Dataset rows =>
╭──

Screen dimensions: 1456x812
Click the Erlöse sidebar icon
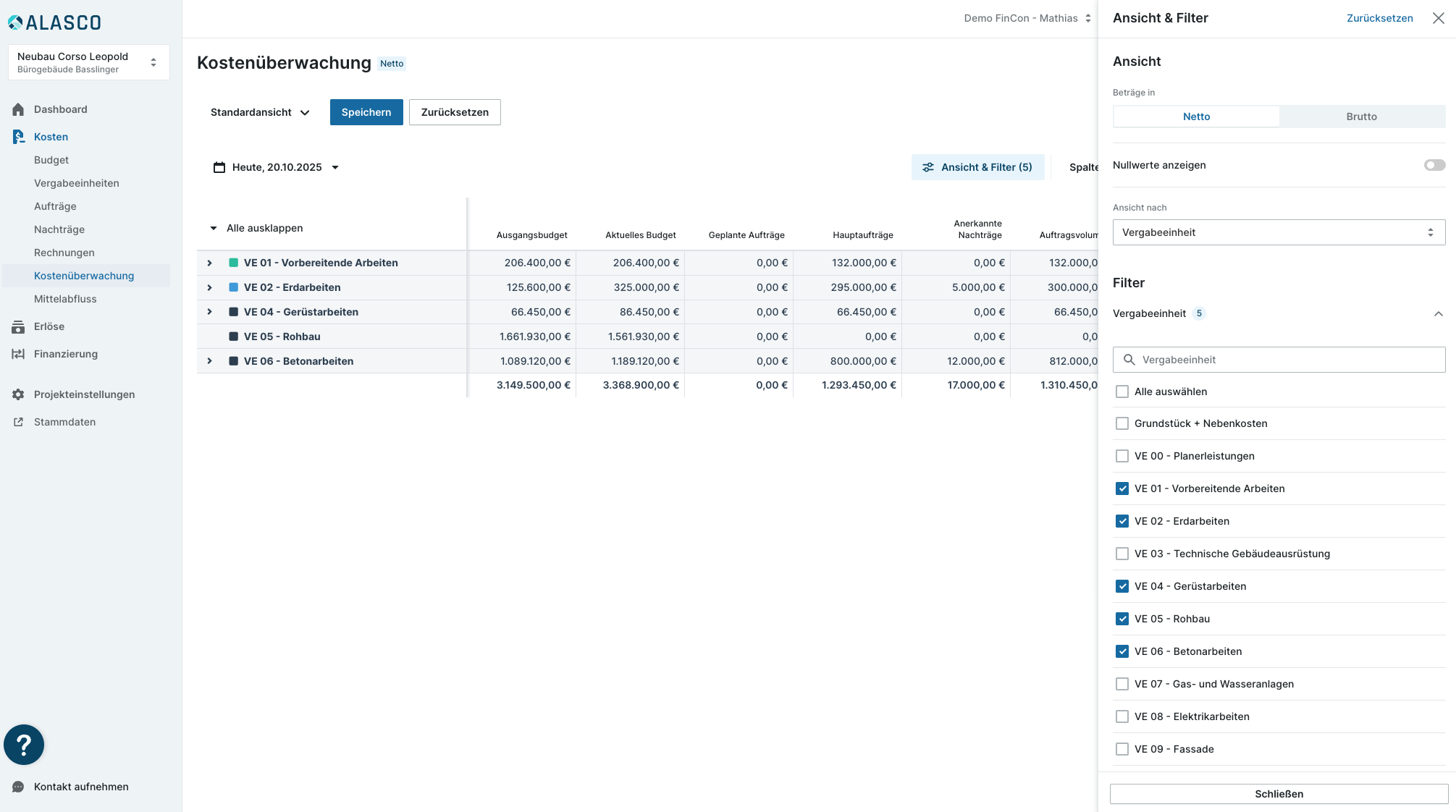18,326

╰──
╭──

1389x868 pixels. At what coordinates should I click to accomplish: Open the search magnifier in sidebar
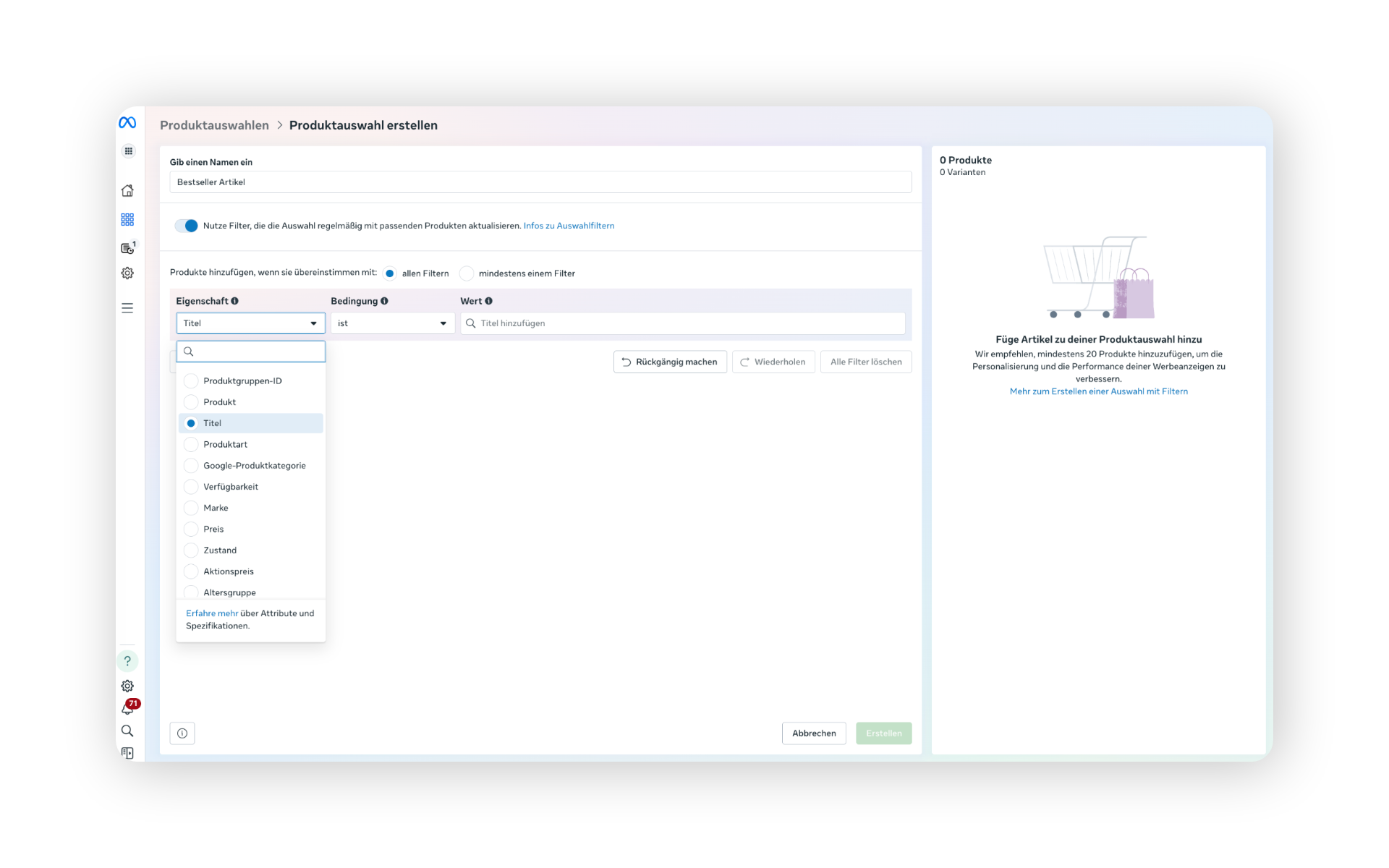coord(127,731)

╰──
╭──

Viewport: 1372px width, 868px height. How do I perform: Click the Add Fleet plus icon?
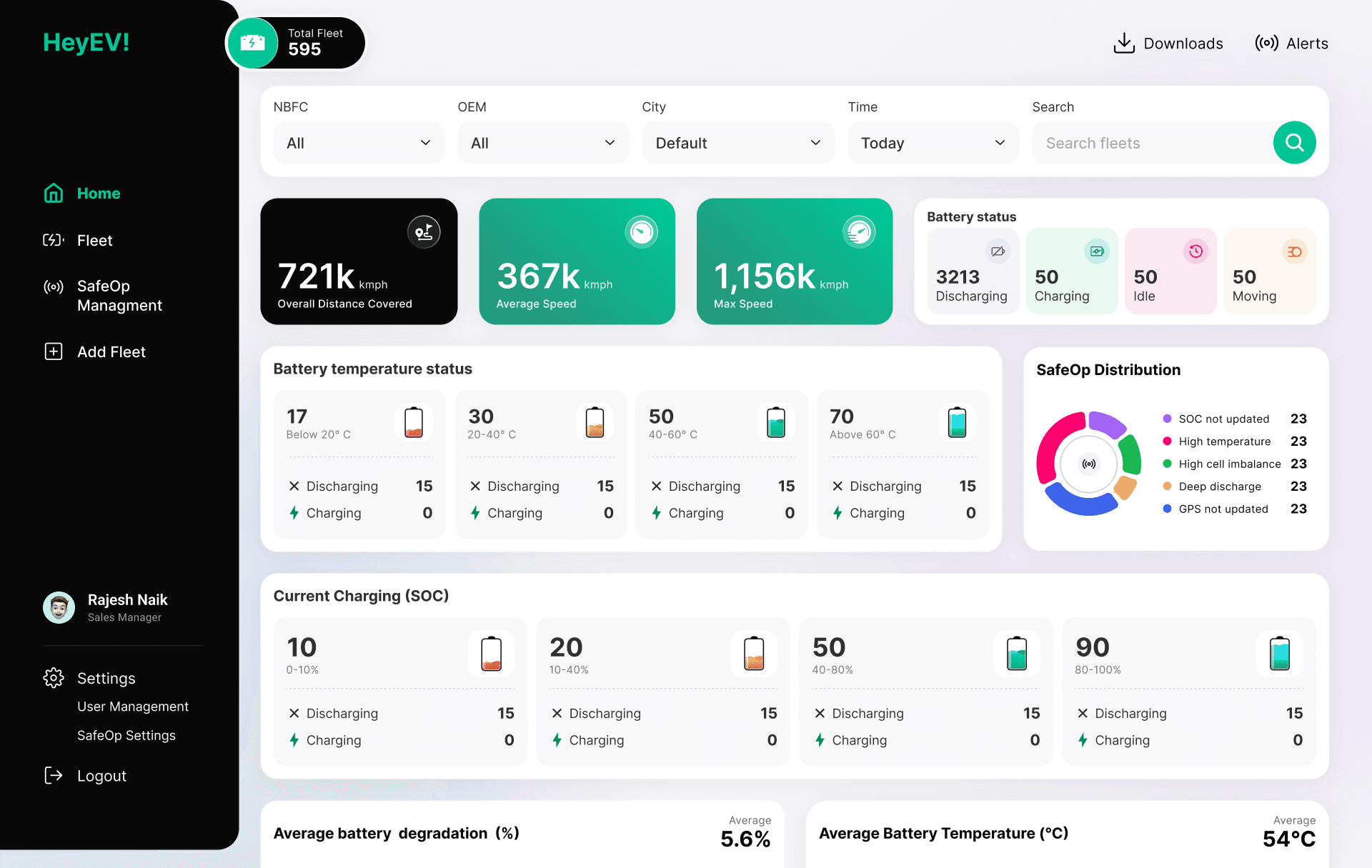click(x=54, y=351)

╰──

Aim of the exercise => Output the material exactly from the line with "Viewport: 1372px width, 868px" up to and including the line with "click(x=54, y=351)", leaving the pictures out.

Task solution =>
Viewport: 1372px width, 868px height. How do I perform: Click the Add Fleet plus icon?
click(x=54, y=351)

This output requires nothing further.